[999] in Kerberos_V5_Development
Re: removing user-user authentication from rcp client
daemon@ATHENA.MIT.EDU (Theodore Ts'o)
Tue Feb 6 00:24:38 1996
Date: Tue, 6 Feb 1996 00:24:33 -0500
From: Theodore Ts'o <tytso@MIT.EDU>
To: Clifford Neuman <bcn@ISI.EDU>
Cc: don@cam.ov.com, hartmans@MIT.EDU, don@cam.ov.com, krbdev@MIT.EDU,
swick@x.org
In-Reply-To: Clifford Neuman's message of Mon, 5 Feb 1996 19:18:07 -0800,
<199602060318.AA23931@darkstar.isi.edu>
Date: Mon, 5 Feb 1996 19:18:07 -0800
From: Clifford Neuman <bcn@ISI.EDU>
Actually, I don't think the u2u stuff was done by Prasad.
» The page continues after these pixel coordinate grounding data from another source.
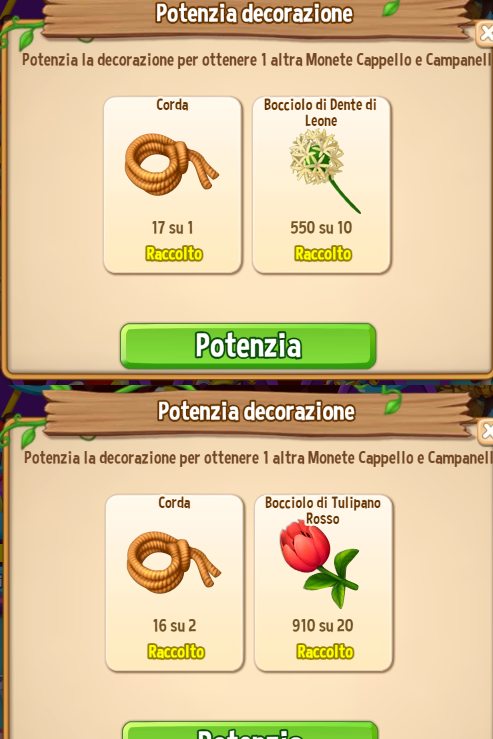The width and height of the screenshot is (493, 739).
Task: Close the dialog with the Tulipano Rosso requirement
Action: point(486,432)
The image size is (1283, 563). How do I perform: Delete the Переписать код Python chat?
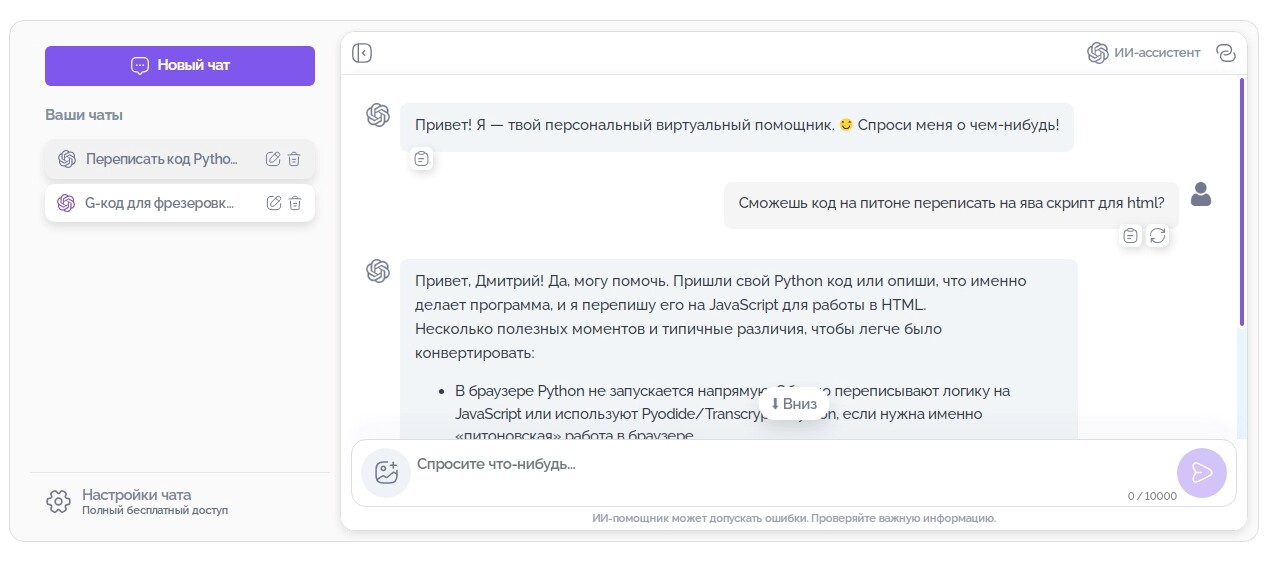pos(294,159)
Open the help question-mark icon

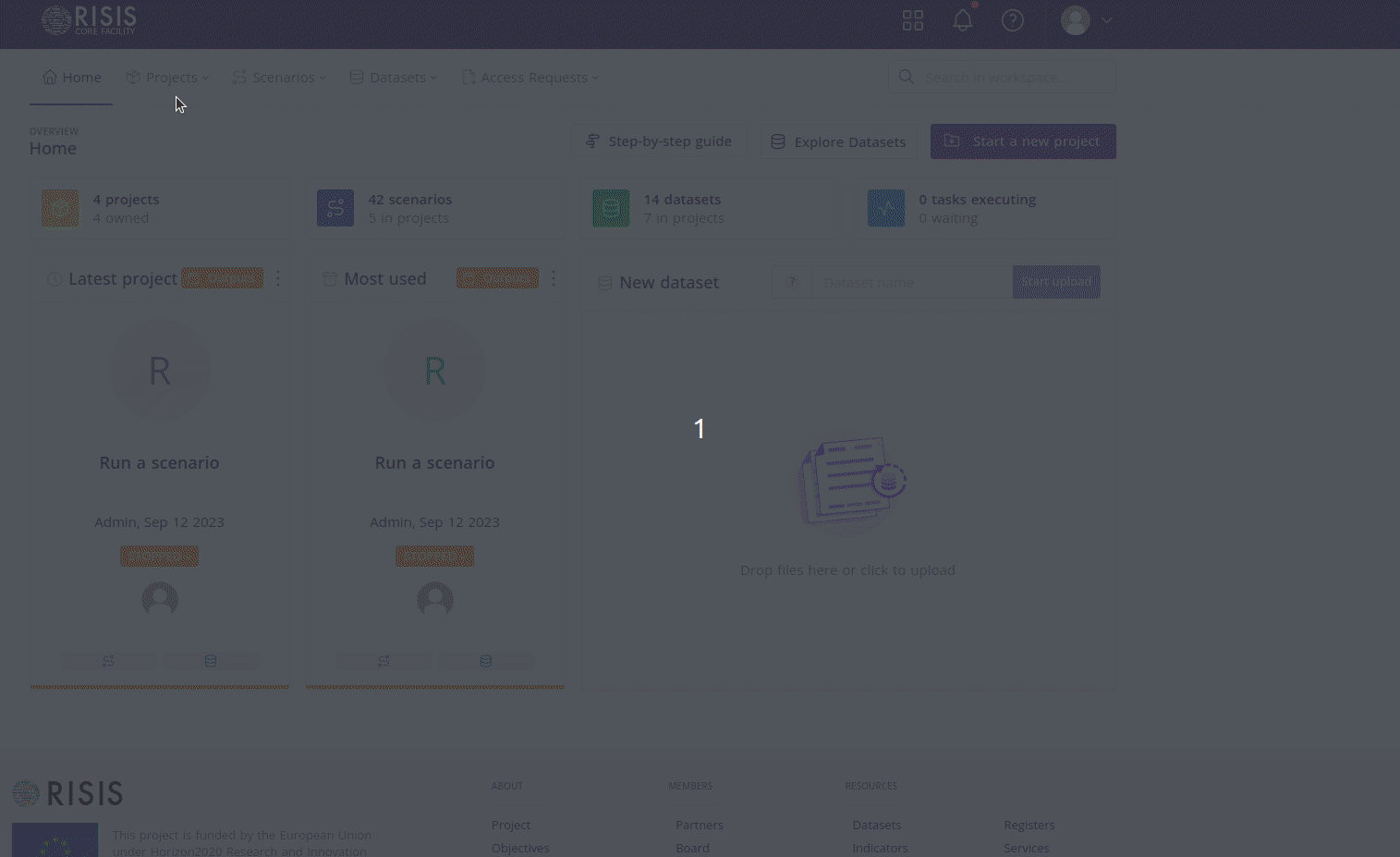[x=1013, y=20]
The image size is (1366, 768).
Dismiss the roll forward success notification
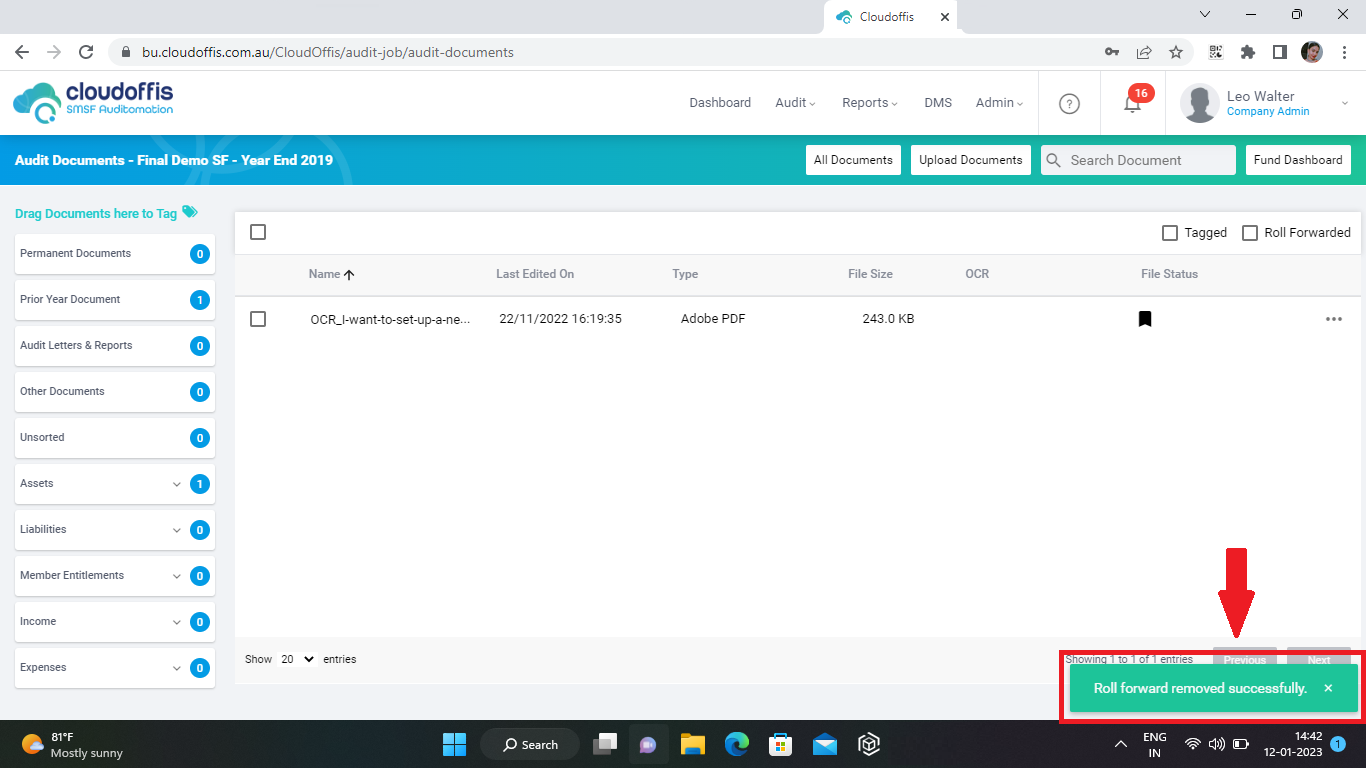tap(1328, 688)
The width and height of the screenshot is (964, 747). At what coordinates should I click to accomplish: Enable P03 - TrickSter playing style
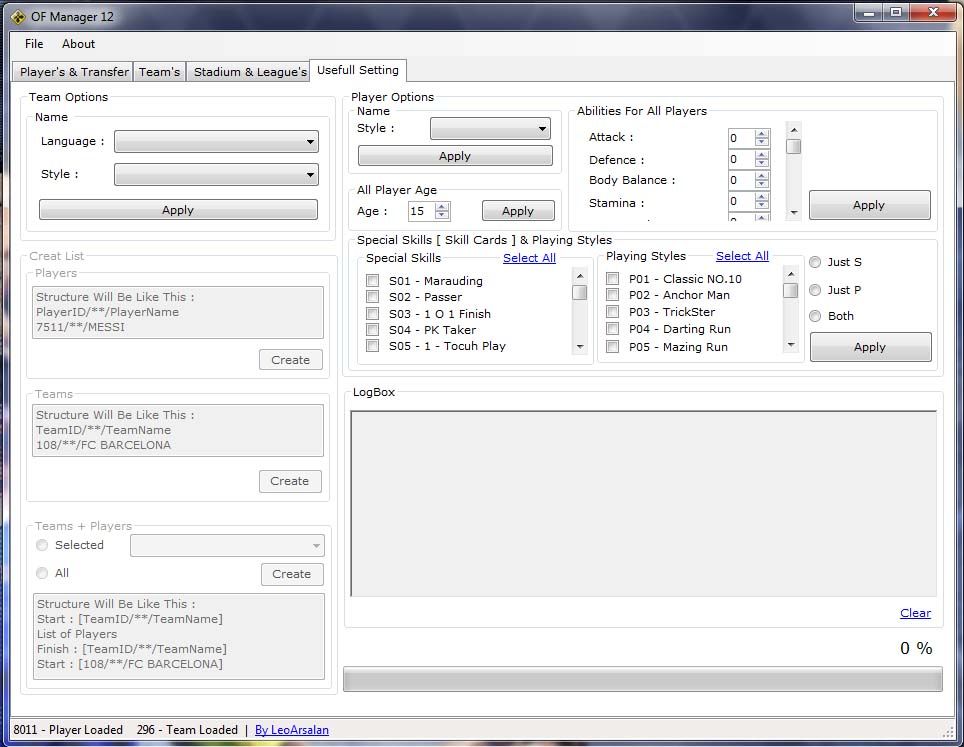pos(612,312)
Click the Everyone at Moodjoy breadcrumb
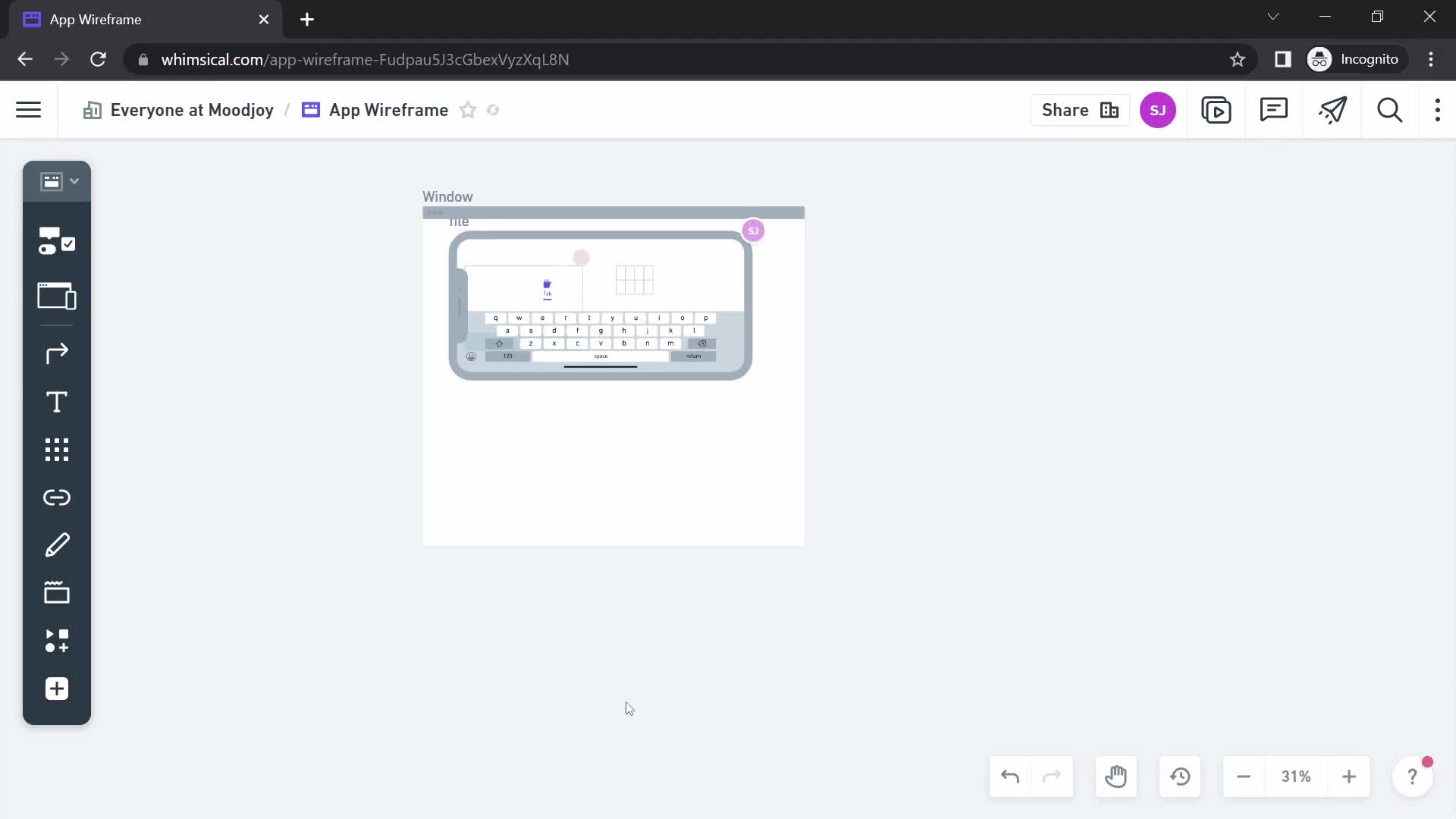The image size is (1456, 819). coord(192,111)
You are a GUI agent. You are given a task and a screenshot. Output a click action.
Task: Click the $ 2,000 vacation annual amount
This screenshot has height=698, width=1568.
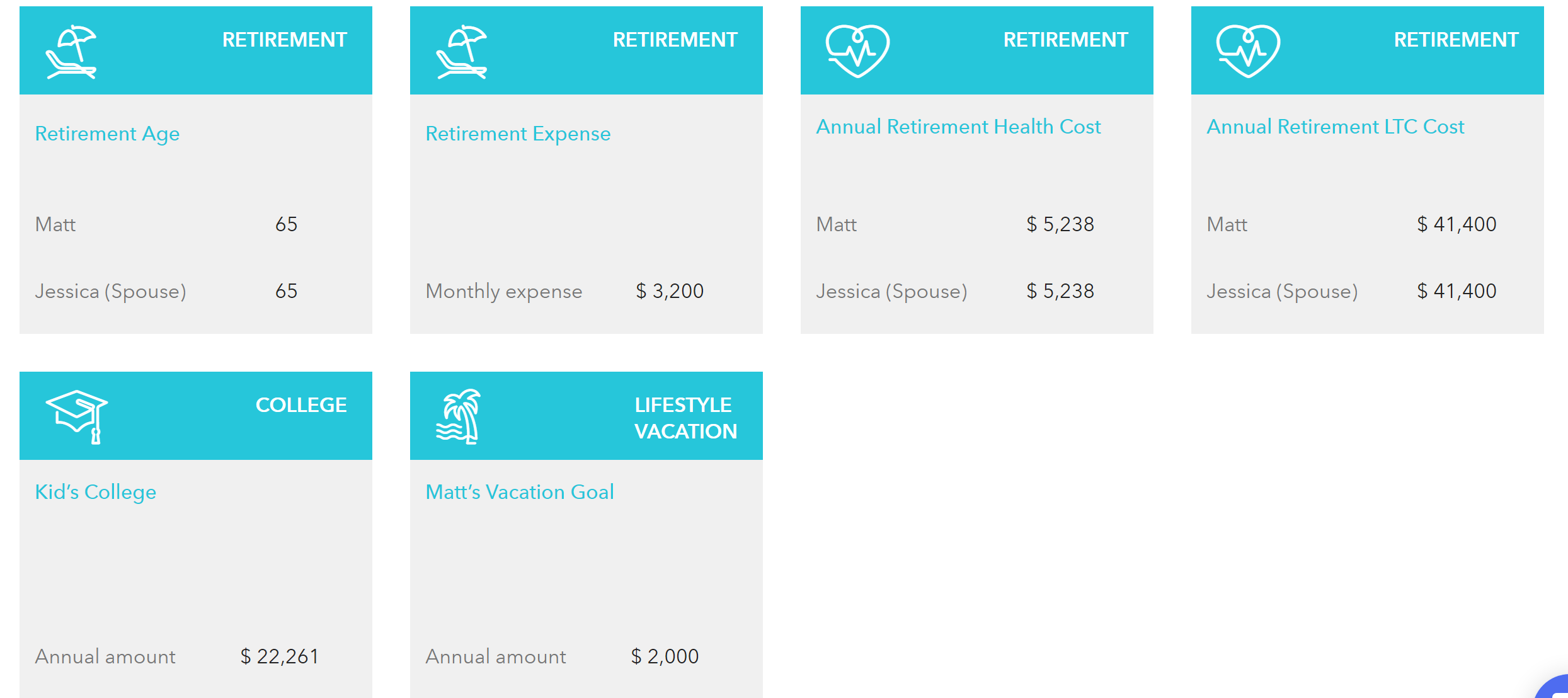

He made
some changes to code that was already part of the release, and I think
added forwarding to some stuff. I might be wrong, but I don't recall
discussing the user to user stuff with him.
I'd have to check and make sure this code wasn't there before Prasad
started working on it, but I'm pretty sure Prasad's the one who added
the encryption option to rcp. The problem was that you needed the
srvtab *anyway* because rsh required it for the initial authentication,
but because rsh then ran rcp as the user, and there was a desire for rcp
not to need to be setuid root, the way rcp obtained an encryption key
for the purposes of the encryption was to use a u2u exchange.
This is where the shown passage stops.